Situated on the edge of the Moors, Ponden Hall isn’t an exact match of the description of Thrushcross Grange. However, both Emily and her sister Anne Brontë spent a significant amount of time there during the the 19th century and even took shelter there in 1824 after being caught in a dangerous mudslide and storm.
It is believed that the sisters loved the property so much that it not only inspired Wuthering Heights but Wildfell Hall, the old mansion from Anne Brontë’s The Tenant of Wildfell Hall.
‘It’s incredible to think Emily would have sat here reading,’ Julie told the Yorkshire Post. ‘We have a catalogue of the books that were here then and they probably influenced her.
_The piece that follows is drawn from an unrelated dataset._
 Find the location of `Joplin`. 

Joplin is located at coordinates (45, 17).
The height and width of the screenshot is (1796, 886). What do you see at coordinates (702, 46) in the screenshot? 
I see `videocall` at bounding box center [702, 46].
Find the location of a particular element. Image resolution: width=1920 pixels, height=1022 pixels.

There were gothic novels and books on necromancy and dark magic.’
Of course, the nine bedroom house isn’t as dark and spooky as it once was. Instead, Julie and Steve have renovated it into a cosy haven attracting Brontë’ fans all over the world.
‘I’ve loved meeting people from all over the world, including a few famous people too. Almost everyone stays here because of the Bronte connection,’ Julie added.
The house sits on four acres, has a hall, two bedrooms, a bathroom, a living/dining room, kitchen with Aga, utility room and cold room – not to mention an additional seven bedrooms including an annexe, which has its own entrance.